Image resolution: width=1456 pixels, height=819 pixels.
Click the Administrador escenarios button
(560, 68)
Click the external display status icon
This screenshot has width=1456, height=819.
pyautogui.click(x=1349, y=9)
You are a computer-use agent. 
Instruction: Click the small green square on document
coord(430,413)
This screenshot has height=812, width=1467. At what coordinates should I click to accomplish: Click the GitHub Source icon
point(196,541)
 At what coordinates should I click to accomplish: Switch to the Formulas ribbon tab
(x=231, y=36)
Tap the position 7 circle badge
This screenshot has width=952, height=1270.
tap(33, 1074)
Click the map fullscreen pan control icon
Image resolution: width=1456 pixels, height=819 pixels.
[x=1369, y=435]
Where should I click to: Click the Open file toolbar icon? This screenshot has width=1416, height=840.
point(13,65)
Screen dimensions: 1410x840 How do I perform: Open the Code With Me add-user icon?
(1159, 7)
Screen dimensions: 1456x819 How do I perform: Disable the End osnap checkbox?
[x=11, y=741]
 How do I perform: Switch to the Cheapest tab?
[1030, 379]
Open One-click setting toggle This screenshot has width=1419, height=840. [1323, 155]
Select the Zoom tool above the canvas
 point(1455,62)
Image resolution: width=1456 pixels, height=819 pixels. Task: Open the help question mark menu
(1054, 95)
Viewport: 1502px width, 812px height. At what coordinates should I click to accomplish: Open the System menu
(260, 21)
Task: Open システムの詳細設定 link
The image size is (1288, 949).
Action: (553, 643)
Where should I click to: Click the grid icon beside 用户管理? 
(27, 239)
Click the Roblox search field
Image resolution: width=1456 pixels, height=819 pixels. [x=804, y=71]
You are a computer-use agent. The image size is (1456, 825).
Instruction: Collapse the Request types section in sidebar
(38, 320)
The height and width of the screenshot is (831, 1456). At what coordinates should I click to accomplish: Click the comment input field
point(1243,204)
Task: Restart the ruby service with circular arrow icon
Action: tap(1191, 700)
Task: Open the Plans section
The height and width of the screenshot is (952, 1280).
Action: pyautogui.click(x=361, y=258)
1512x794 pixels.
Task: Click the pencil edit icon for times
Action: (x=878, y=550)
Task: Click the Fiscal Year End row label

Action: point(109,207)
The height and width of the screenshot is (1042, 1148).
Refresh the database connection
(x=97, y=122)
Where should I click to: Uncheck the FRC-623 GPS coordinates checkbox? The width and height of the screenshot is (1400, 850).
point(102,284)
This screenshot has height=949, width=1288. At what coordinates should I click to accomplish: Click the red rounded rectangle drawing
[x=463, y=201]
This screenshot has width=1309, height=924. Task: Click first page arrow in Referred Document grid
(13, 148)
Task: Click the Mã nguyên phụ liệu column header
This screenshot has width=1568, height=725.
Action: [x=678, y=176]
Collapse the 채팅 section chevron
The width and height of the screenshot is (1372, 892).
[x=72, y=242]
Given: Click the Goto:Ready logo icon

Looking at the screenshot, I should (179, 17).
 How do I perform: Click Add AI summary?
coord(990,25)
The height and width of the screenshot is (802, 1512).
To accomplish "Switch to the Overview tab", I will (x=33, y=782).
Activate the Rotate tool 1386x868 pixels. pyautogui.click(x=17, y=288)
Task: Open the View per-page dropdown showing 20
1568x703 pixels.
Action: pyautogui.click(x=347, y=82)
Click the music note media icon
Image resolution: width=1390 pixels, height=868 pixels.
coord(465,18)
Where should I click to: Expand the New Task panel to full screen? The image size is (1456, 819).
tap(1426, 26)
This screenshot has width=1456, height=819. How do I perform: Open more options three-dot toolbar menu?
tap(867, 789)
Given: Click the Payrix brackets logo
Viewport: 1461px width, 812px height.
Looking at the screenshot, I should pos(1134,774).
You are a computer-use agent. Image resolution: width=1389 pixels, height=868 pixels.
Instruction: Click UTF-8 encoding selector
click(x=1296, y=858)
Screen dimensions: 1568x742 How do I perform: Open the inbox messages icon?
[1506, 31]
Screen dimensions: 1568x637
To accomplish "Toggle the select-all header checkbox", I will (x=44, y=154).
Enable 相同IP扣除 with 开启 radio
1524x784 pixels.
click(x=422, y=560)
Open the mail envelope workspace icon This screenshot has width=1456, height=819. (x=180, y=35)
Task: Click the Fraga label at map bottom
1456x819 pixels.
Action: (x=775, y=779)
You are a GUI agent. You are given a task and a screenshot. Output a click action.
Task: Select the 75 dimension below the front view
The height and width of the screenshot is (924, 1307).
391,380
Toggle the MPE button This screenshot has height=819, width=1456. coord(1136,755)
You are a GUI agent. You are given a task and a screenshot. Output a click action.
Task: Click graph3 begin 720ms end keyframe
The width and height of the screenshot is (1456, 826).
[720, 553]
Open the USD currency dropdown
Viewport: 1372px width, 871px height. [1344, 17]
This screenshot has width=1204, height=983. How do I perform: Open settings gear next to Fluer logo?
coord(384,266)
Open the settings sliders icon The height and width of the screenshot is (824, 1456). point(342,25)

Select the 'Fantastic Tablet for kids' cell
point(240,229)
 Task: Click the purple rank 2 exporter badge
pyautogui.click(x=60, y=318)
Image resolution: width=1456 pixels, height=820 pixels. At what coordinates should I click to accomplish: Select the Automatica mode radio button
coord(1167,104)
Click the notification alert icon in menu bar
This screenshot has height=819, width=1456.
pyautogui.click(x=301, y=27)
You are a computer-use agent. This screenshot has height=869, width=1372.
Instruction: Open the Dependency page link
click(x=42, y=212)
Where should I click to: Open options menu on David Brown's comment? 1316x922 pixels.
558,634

## What is needed
Copy each line of the data above that holds "header".

## Response area
Task: Click the Mã nguyên phụ liệu column header
To accomplish "Toggle the select-all header checkbox", I will (x=44, y=154).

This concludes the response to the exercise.